La palabra «sínodo» proviene del griego «συν» (con) y «όδός» (camino), lo que sugiere la noción del «camino común» de los cristianos o la asamblea de aquellos que han sido llamados por Dios1. Aunque el término «sinodalidad» no se encuentra explícitamente en la enseñanza del Vaticano II, es justo decir que la sinodalidad está en el corazón de la obra de renovación que el Concilio estaba fomentando2.
El Sínodo de los Obispos
La historia reciente del concepto de sinodalidad se remonta a la decisión del Papa Pablo VI en septiembre de 1965 de reintroducir la práctica de reuniones regulares de obispos para abordar cuestiones de interés para la Iglesia universal1. El motu proprio Apostolica sollicitudo de Pablo VI estableció formalmente el Sínodo de los Obispos «con el objetivo de proporcionar a los obispos de la Iglesia abundantes medios para una mayor y más efectiva participación en nuestra preocupación por la Iglesia universal»1. La inspiración y el fundamento teológico para la institución del Sínodo de los Obispos fue la enseñanza de Lumen gentium sobre la colegialidad, que afirma que todos los obispos de la Iglesia, con el Papa a la cabeza, forman un solo colegio1.

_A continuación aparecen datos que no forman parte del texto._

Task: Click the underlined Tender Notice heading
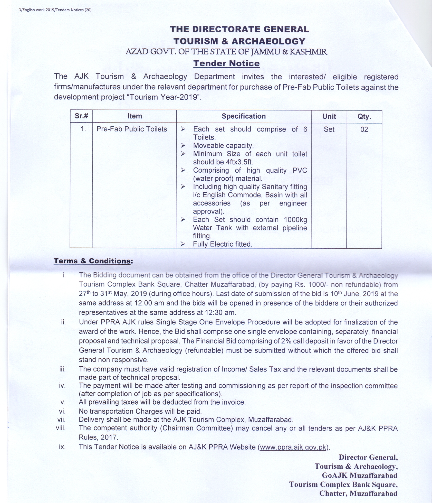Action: (x=226, y=63)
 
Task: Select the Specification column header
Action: (x=244, y=116)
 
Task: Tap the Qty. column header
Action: (x=364, y=116)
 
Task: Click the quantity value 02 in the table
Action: (x=364, y=129)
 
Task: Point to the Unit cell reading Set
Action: (x=329, y=129)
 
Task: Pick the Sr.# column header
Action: (x=81, y=116)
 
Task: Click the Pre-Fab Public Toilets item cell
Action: (x=132, y=129)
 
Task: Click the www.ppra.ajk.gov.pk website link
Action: (x=293, y=447)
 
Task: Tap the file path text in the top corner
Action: (x=55, y=10)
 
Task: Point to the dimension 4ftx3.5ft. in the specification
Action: (x=239, y=162)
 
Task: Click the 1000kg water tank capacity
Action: (x=295, y=220)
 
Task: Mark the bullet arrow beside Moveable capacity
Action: (x=183, y=146)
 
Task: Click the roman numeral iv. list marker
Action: (x=62, y=386)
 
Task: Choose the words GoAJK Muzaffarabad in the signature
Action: (x=360, y=475)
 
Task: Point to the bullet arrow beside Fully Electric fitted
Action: (x=183, y=244)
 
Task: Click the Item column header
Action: (x=135, y=116)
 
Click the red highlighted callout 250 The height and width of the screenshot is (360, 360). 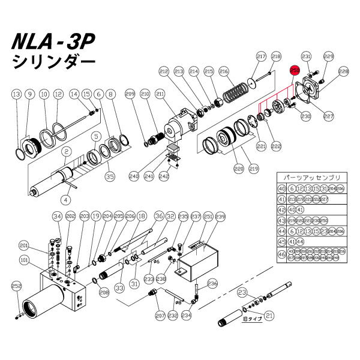coord(295,71)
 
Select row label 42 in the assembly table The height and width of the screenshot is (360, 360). coord(281,210)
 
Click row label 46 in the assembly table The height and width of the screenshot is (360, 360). coord(281,254)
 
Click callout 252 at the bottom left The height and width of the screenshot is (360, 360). coord(16,287)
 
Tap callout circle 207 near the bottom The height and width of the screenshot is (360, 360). coord(161,314)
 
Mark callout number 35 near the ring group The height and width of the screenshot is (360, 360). coord(109,176)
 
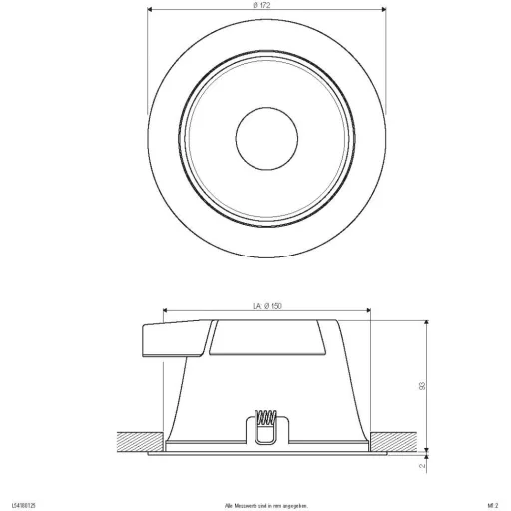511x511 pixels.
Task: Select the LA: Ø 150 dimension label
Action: click(264, 308)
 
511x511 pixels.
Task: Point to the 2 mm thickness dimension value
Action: click(422, 464)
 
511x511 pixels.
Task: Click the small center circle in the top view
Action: click(264, 134)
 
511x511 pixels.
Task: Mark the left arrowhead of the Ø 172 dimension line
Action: click(151, 13)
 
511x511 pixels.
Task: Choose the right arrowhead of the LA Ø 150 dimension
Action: click(368, 314)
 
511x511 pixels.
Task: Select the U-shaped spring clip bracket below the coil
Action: click(265, 435)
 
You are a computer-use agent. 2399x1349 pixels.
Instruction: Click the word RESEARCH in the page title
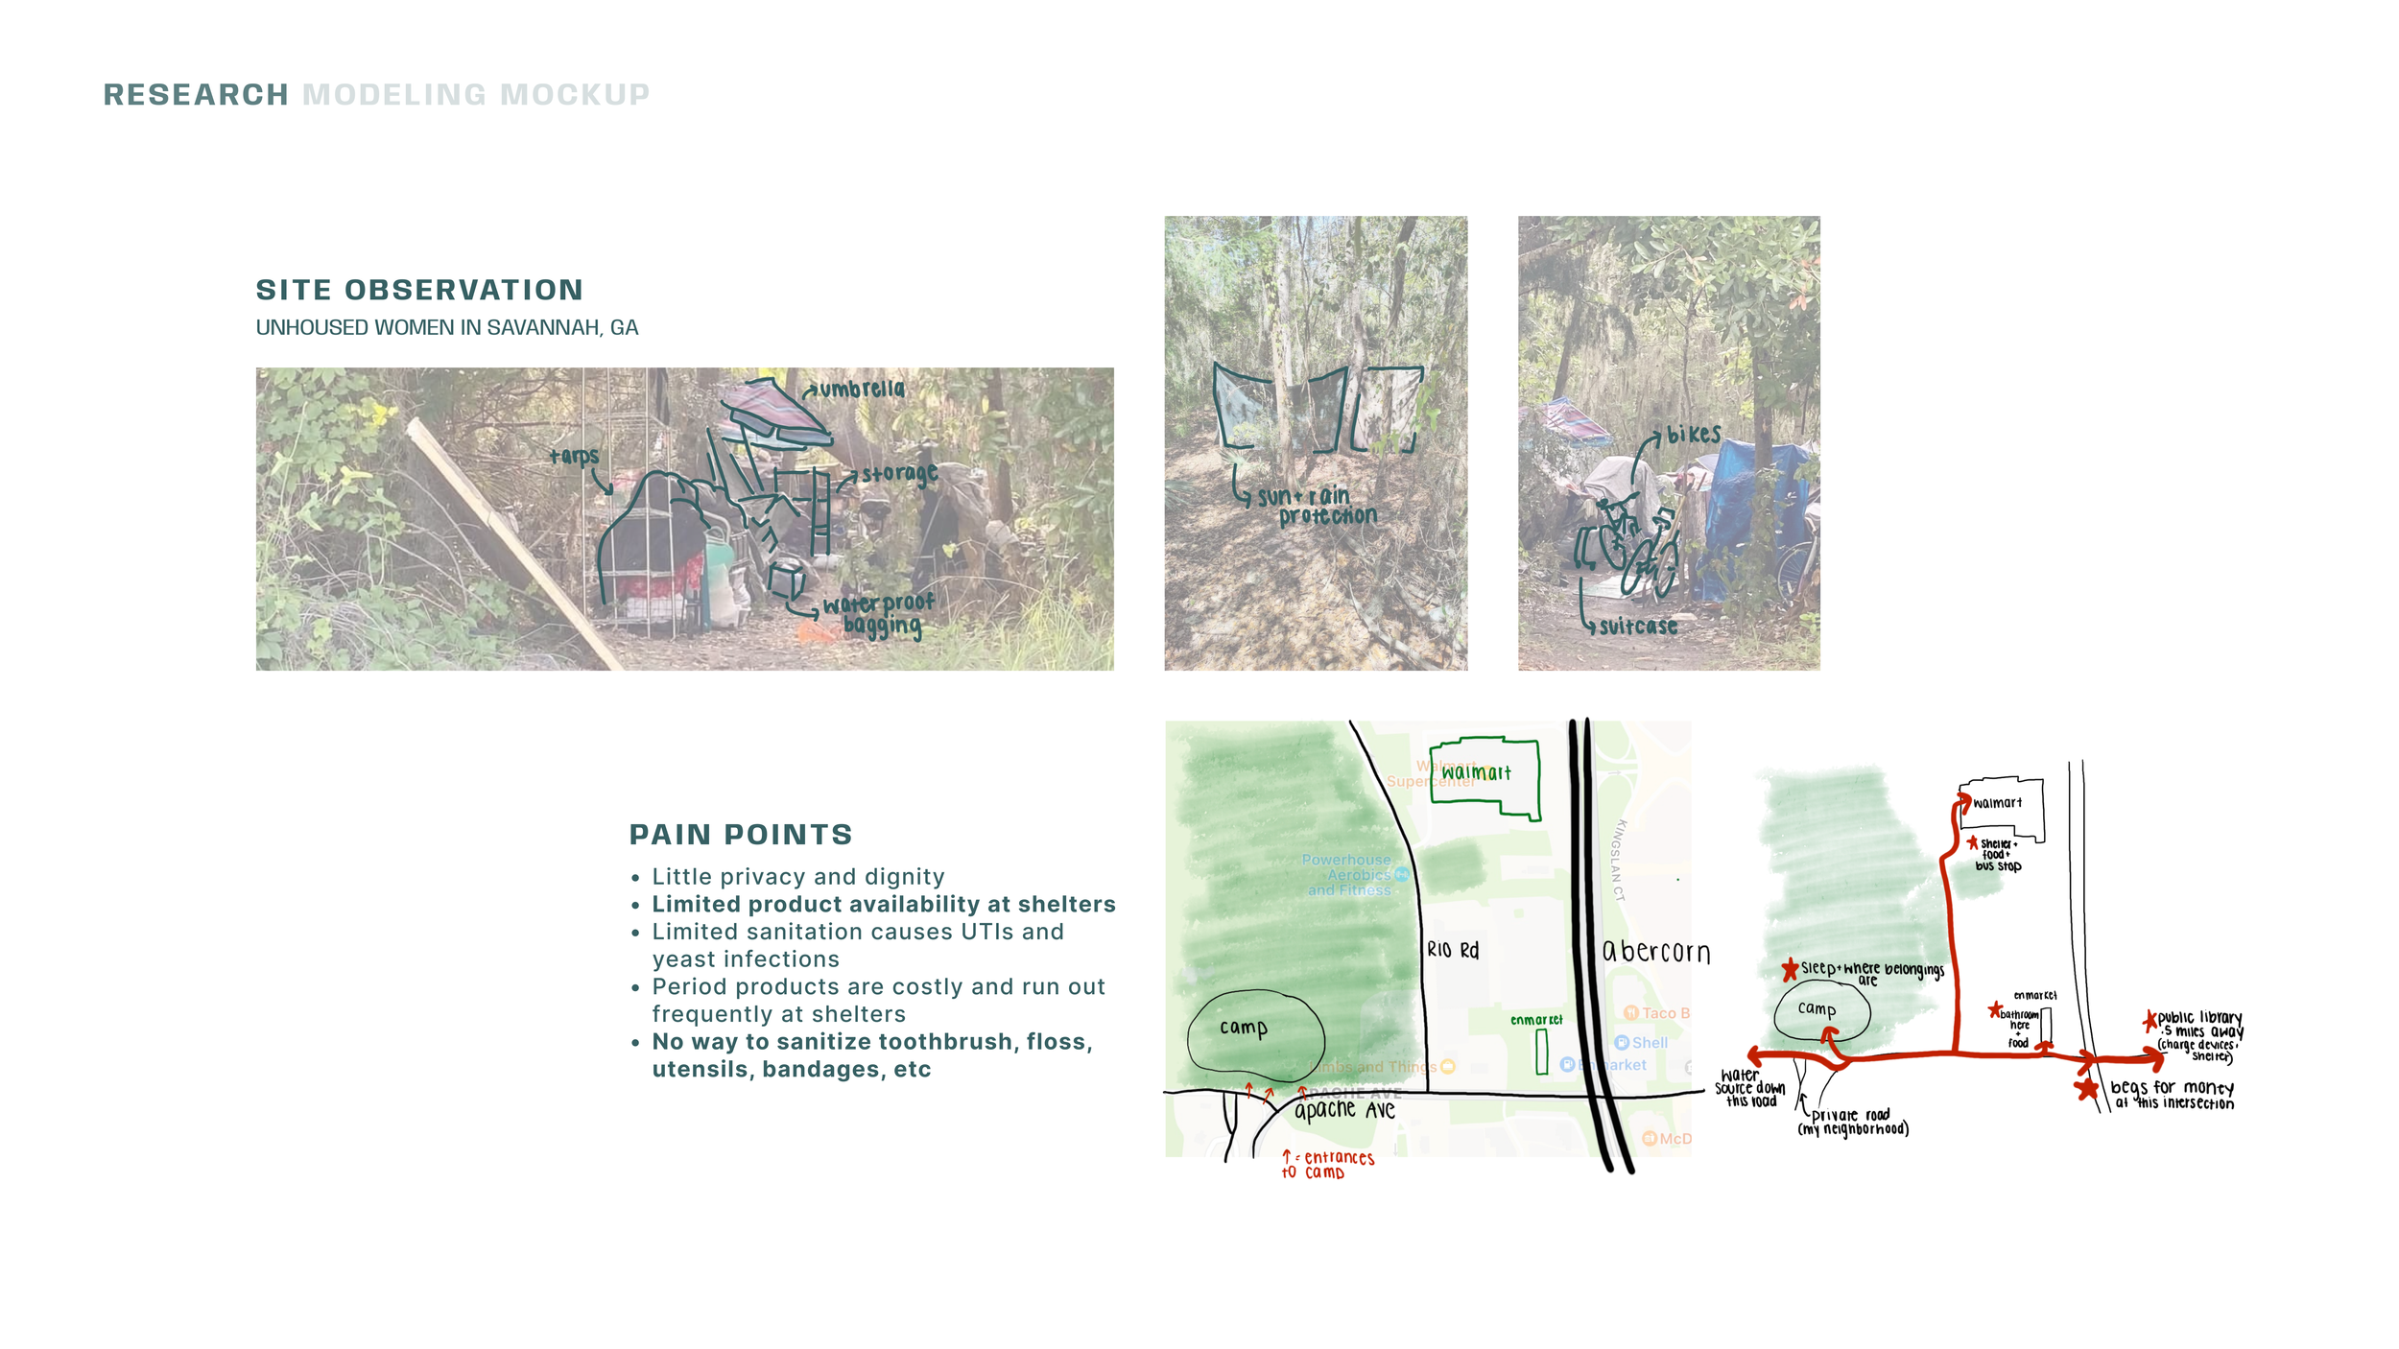(196, 95)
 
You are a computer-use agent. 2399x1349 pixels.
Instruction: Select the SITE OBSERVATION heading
(419, 290)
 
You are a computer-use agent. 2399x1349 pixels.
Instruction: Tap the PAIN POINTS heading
(740, 835)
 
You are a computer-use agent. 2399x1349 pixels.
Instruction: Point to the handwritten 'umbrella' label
(861, 390)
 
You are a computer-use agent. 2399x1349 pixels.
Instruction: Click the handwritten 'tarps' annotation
(574, 457)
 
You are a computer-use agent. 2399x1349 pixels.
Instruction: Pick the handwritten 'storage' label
(899, 474)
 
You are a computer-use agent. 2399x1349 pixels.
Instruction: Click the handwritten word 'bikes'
(1694, 435)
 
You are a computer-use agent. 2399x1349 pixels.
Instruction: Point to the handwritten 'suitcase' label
(1638, 627)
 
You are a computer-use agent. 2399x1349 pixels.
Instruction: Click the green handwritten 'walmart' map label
(1476, 772)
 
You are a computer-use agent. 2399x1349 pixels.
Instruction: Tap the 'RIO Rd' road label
(1453, 950)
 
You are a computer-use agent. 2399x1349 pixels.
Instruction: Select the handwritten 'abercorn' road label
(1656, 952)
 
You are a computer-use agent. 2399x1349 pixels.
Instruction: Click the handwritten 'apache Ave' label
(1344, 1110)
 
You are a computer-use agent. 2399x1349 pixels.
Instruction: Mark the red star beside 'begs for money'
(2086, 1089)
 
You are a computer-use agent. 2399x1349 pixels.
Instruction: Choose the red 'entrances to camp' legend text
(1333, 1165)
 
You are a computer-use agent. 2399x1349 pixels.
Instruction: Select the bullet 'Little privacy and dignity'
(797, 877)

Desde su institución, ha habido dieciocho Asambleas Generales del Sínodo de los Obispos1. El Sínodo de los Obispos, cuyo nombre evoca la antigua y muy rica tradición sinodal de la Iglesia, particularmente valorada por las Iglesias Orientales, normalmente ejerce un papel consultivo, ofreciendo información y consejo al Romano Pontífice sobre diversas cuestiones eclesiales, bajo la guía del Espíritu Santo4. Sin embargo, el Sínodo también puede gozar de poder deliberativo, si el Romano Pontífice así lo desea conceder4. El hecho de que el Sínodo tenga ordinariamente solo un papel consultivo no disminuye su importancia, ya que el propósito de cualquier cuerpo colegial en la Iglesia es siempre la búsqueda de la verdad o el bien de la Iglesia5,6.
Desarrollo del Significado de «Sinodalidad»
En los últimos años, se ha producido un desarrollo o una extensión analógica del significado de «sinodalidad»; si el término se refería inicialmente a la colegialidad episcopal, la nueva idea es que toda la Iglesia es constitutiva y esencialmente sinodal1. En palabras de la Comisión Teológica Internacional, «la sinodalidad es el modus vivendi et operandi específico de la Iglesia»1,2. El objetivo fundamental de la eclesiología sinodal es confirmar y profundizar la participación y la corresponsabilidad de todos los fieles en la vida y misión de la Iglesia1.
El Papa Francisco ha enfatizado que la sinodalidad es un elemento constitutivo de la Iglesia, ofreciendo el marco interpretativo más apropiado para comprender el ministerio jerárquico mismo1,7. Esto implica que si cada miembro de la Iglesia es corresponsable de la Iglesia, entonces cada miembro debe participar en el gobierno de la Iglesia1.